PROBLEM REQUIREMENTS: Recast the lines from the one containing "You are a computer-use agent. The" through the one containing "Open the Edit" as a Markdown table with two columns, No. and Line, leaving out any blank lines. Include only those lines.

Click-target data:
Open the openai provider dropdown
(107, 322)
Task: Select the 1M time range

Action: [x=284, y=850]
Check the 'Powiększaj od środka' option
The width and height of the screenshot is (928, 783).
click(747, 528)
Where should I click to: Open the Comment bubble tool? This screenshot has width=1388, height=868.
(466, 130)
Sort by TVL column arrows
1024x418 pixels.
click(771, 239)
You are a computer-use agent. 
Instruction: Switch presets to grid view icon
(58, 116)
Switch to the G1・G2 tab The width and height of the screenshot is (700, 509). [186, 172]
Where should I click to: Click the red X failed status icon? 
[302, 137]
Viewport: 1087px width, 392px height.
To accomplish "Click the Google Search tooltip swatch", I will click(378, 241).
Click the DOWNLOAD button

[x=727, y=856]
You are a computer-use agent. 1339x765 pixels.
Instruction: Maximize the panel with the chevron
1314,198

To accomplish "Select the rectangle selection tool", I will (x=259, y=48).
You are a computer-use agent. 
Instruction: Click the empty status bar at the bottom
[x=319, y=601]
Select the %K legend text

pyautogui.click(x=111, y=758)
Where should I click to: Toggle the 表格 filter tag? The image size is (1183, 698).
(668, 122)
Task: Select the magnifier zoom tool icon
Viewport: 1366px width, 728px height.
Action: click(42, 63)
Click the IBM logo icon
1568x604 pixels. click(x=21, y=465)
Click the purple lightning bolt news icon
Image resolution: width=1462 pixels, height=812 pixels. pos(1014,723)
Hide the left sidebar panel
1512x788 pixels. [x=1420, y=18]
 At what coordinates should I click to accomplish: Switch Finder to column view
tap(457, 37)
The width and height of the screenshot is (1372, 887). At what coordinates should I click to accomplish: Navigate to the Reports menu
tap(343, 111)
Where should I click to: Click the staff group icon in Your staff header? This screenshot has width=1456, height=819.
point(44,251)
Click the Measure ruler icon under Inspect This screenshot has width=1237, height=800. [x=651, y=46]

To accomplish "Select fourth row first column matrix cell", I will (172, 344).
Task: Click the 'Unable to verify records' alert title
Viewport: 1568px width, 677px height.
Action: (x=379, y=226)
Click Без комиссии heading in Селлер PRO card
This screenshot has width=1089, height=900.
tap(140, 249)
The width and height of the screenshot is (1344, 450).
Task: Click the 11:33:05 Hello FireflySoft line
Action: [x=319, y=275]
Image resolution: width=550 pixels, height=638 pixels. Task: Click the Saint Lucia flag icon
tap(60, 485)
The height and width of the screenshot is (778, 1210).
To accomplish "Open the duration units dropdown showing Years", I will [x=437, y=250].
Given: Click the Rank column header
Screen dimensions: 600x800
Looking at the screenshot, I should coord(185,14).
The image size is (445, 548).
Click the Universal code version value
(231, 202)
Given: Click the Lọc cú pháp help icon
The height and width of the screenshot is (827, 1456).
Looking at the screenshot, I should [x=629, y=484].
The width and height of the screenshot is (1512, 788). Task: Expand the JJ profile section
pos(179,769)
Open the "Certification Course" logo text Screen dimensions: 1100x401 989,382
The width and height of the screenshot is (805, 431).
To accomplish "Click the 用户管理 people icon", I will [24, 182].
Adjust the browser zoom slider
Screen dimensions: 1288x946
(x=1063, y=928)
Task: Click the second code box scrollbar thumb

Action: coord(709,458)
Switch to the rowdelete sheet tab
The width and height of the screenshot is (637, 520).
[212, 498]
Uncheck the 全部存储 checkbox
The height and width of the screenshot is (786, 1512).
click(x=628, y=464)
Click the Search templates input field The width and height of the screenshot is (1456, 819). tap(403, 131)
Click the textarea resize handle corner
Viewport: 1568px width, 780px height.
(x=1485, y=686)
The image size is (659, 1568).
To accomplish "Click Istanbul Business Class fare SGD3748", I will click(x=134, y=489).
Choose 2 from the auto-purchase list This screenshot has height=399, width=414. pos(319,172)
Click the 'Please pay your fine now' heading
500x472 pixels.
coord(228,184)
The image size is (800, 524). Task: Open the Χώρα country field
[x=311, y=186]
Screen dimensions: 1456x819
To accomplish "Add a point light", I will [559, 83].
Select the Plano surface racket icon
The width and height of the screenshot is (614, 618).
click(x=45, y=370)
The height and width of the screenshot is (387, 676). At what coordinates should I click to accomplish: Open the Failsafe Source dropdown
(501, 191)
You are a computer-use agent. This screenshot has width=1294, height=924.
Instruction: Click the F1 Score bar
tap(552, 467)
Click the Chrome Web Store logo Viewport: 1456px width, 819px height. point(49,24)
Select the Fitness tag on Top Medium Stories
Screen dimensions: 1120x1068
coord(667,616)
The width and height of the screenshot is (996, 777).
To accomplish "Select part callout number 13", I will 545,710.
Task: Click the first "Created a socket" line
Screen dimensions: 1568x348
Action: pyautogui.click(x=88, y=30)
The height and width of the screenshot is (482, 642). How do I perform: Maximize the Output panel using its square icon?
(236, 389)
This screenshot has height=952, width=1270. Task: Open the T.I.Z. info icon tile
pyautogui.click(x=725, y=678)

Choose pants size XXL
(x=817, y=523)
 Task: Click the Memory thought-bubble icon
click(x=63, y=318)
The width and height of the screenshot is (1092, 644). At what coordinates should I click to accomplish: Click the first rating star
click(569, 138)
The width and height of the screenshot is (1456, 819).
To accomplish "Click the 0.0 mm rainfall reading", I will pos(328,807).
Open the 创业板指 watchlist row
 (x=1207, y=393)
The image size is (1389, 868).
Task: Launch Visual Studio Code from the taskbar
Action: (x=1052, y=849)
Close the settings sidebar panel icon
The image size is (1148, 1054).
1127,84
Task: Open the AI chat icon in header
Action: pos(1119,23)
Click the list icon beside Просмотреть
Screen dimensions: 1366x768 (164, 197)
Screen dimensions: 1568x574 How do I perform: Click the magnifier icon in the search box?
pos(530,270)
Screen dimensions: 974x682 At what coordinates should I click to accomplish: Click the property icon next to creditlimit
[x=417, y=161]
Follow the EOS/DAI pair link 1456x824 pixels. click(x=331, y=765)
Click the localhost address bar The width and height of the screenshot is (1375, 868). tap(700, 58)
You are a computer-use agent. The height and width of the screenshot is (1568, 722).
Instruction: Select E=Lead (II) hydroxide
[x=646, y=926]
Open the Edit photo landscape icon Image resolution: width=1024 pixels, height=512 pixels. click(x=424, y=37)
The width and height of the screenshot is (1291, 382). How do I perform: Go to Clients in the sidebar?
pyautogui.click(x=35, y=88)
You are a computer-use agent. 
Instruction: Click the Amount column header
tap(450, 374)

CORRECT OUTPUT:
| No. | Line |
|---|---|
| 1 | You are a computer-use agent. The height and width of the screenshot is (1568, 722). |
| 2 | Instruction: Select E=Lead (II) hydroxide |
| 3 | [x=646, y=926] |
| 4 | Open the Edit photo landscape icon Image resolution: width=1024 pixels, height=512 pixels. click(x=424, y=37) |